• Assignment: All records are to be printed exactly as they appear.

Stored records
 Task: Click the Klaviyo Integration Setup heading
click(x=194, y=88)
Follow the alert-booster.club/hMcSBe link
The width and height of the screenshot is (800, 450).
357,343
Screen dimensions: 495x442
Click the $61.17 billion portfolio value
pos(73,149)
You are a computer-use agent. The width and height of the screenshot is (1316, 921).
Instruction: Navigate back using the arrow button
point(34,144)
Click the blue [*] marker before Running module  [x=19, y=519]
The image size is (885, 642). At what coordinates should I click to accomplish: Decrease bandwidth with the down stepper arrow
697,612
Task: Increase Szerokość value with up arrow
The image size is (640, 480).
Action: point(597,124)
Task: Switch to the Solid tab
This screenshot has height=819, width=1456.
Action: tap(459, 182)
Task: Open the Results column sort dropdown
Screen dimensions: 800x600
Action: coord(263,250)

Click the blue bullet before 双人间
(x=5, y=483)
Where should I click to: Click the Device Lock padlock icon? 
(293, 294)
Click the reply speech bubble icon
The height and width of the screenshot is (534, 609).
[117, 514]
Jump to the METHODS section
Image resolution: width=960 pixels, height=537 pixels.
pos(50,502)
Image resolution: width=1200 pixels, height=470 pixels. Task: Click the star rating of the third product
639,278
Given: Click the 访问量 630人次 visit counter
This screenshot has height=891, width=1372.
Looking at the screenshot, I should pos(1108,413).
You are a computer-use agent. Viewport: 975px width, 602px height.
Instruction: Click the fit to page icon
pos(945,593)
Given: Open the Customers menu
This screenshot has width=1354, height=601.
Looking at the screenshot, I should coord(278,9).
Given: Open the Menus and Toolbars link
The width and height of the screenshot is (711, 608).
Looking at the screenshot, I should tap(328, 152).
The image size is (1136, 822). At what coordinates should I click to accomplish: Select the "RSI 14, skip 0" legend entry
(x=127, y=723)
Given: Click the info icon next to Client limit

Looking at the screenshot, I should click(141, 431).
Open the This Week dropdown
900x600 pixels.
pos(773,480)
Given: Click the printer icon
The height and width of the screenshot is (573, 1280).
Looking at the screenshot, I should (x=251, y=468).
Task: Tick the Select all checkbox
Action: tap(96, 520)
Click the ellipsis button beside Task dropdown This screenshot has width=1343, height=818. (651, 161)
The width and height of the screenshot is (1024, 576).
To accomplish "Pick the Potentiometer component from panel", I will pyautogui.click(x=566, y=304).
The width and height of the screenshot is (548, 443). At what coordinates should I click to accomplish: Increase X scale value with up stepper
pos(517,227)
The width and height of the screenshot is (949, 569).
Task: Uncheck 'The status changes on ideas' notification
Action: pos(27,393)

• Solution for this exercise:
 Task: Click the Klaviyo Integration Setup heading
click(x=194, y=88)
Follow the alert-booster.club/hMcSBe link
The width and height of the screenshot is (800, 450).
357,343
Screen dimensions: 495x442
Click the $61.17 billion portfolio value
pos(73,149)
You are a computer-use agent. The width and height of the screenshot is (1316, 921).
Instruction: Navigate back using the arrow button
point(34,144)
Click the blue [*] marker before Running module  [x=19, y=519]
The image size is (885, 642). At what coordinates should I click to accomplish: Decrease bandwidth with the down stepper arrow
697,612
Task: Increase Szerokość value with up arrow
The image size is (640, 480).
Action: point(597,124)
Task: Switch to the Solid tab
This screenshot has height=819, width=1456.
Action: tap(459, 182)
Task: Open the Results column sort dropdown
Screen dimensions: 800x600
Action: coord(263,250)

Click the blue bullet before 双人间
(x=5, y=483)
Where should I click to: Click the Device Lock padlock icon? 
(293, 294)
Click the reply speech bubble icon
The height and width of the screenshot is (534, 609).
[117, 514]
Jump to the METHODS section
Image resolution: width=960 pixels, height=537 pixels.
pos(50,502)
Image resolution: width=1200 pixels, height=470 pixels. Task: Click the star rating of the third product
639,278
Given: Click the 访问量 630人次 visit counter
This screenshot has height=891, width=1372.
Looking at the screenshot, I should pos(1108,413).
You are a computer-use agent. Viewport: 975px width, 602px height.
Instruction: Click the fit to page icon
pos(945,593)
Given: Open the Customers menu
This screenshot has width=1354, height=601.
Looking at the screenshot, I should coord(278,9).
Given: Open the Menus and Toolbars link
The width and height of the screenshot is (711, 608).
Looking at the screenshot, I should tap(328, 152).
The image size is (1136, 822). At what coordinates should I click to accomplish: Select the "RSI 14, skip 0" legend entry
(x=127, y=723)
Given: Click the info icon next to Client limit

Looking at the screenshot, I should click(141, 431).
Open the This Week dropdown
900x600 pixels.
pos(773,480)
Given: Click the printer icon
The height and width of the screenshot is (573, 1280).
Looking at the screenshot, I should (x=251, y=468).
Task: Tick the Select all checkbox
Action: tap(96, 520)
Click the ellipsis button beside Task dropdown This screenshot has width=1343, height=818. (651, 161)
The width and height of the screenshot is (1024, 576).
To accomplish "Pick the Potentiometer component from panel", I will pyautogui.click(x=566, y=304).
The width and height of the screenshot is (548, 443). At what coordinates should I click to accomplish: Increase X scale value with up stepper
pos(517,227)
The width and height of the screenshot is (949, 569).
Task: Uncheck 'The status changes on ideas' notification
Action: pos(27,393)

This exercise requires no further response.